Breaking Changes
- llama-cpp-python has been bumped to 0.3.2. This allows for serving of Granite 3.0 GGUF Models. With this change, some previous handling of context window size has been modified to work with the 0.3.z releases of llama-cpp-python.
- `ilab train --pipeline=simple` no longer supports Intel Gaudi (`hpu`) devices. Simple training on Gaudi was experimental and limited to a single device.
- The results of MT-Bench and MT-Bench-Branch are now stored in `$XDG_DATA_HOME/eval/{mt_bench,mt_bench_branch}` respectively. Previously the results for both benchmarks were stored in `$XDG_DATA_HOME/eval`. `ilab config init` must be run to initialize the new evaluation results directories.
- `system_prompt` variable and `dk_bench` section have been added to the `evaluate` section of the configuration file. `ilab config init` should be run to initialize these new sections in the config file.
Features
- An experimental/preview implementation of Retrieval-Augmented Generation (RAG) is added. It is enabled only when an `ILAB_FEATURE_SCOPE` environment variable is set to `DevPreviewNoUpgrade`. For details see the [instructions in README.md](https://github.com/instructlab/instructlab/?tab=readme-ov-file#-configure-retrieval-augmented-generation-developer-preview).
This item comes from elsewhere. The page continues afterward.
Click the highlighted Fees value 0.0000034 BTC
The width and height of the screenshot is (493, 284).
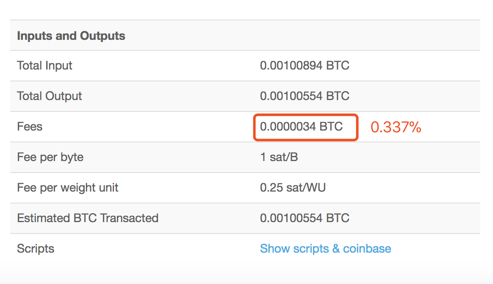pos(301,126)
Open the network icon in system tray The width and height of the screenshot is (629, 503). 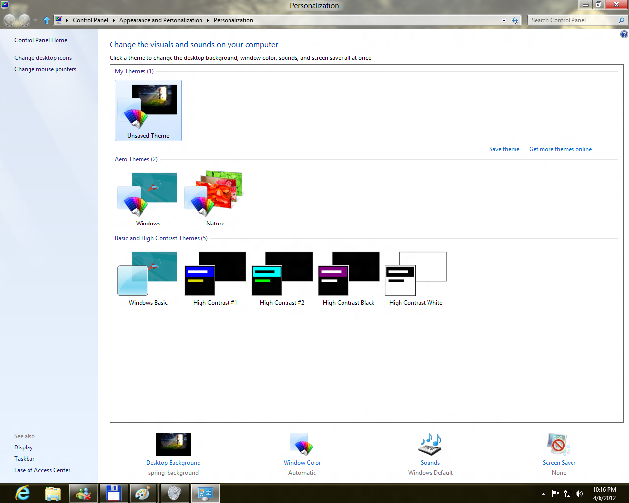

- A new command-group `ilab rag` has been introduced. The group includes two new commands: `ilab rag convert` and `ilab rag ingest`. The former converts documents (e.g., PDF) into a structured form and the latter ingests them into a vector index file.
- A new argument `--rag` is added to the `ilab model chat` command that uses that index during chat to augment the generation. When that flag is sent, the chat functionality responds to each chat input by first retrieving text from the vector index and then providing that text to the model for its use in answering.
- A new command `ilab model upload` has been introduced so users can now upload their trained models to [Hugging Face](https://huggingface.co/), OCI registry endpoints, and [AWS S3](https://aws.amazon.com/s3/) buckets via the `ilab` CLI
- `ilab model serve` now has separate `--host` and `--port` options, replacing the `host_port` configuration. The default values are `127.0.0.1` for `--host` and `8000` for `--port`, allowing users to configure the server's binding address and port independently through the configuration file or command-line flags.
- Update vLLM to version 0.6.4.post1. As a requirement for this new vLLM version, PyTorch is updated to 2.5.1
- `--disable-accelerate-full-state-at-epoch` added for accelerated training. With this option only HuggingFace checkpoints are saved which are required for multi-phase training. However, if set this switch also disables resumeable training because "full resumeability" requires full-state checkpoints. This option should be used if storage is limited and/or resumeability isn't required.
- `ilab data generate` now stores generated data from each run in individually dated directories.
- `ilab data list` now organizes tables per dated run, and outputs a more detailed table that describes which model generated which dataset.
- `ilab model train` and `ilab model test` now search for training data in per-run directories in addition to the top-level directory, maintaining backwards compatibility with old datasets.
- `ilab model evaluate` now has support for DK-Bench (Domain Knowledge Bench). DK-Bench takes in a set of questions and reference answers provided from a user, gets responses from a model to those questions, and then uses a judge model to grade the response to each question on a 1-5 scale compared to the reference answer. The highest possible score for each question is a 5 (fully accurate, and completely aligned with the reference) and the lowest is a 1 (entirely incorrect, and irrelevant). To run the benchmark the environment variable OPENAI_API_KEY must be set. The judge model for DK-Bench is `gpt-4o` and any judge model provided for DK-Bench must be the name of an OpenAI model.
- `ilab model evaluate` now has `--skip-server` option to skip launching the server and evaluate directly with the HuggingFace model. This option supports mmlu and mmlu_branch benchmarks.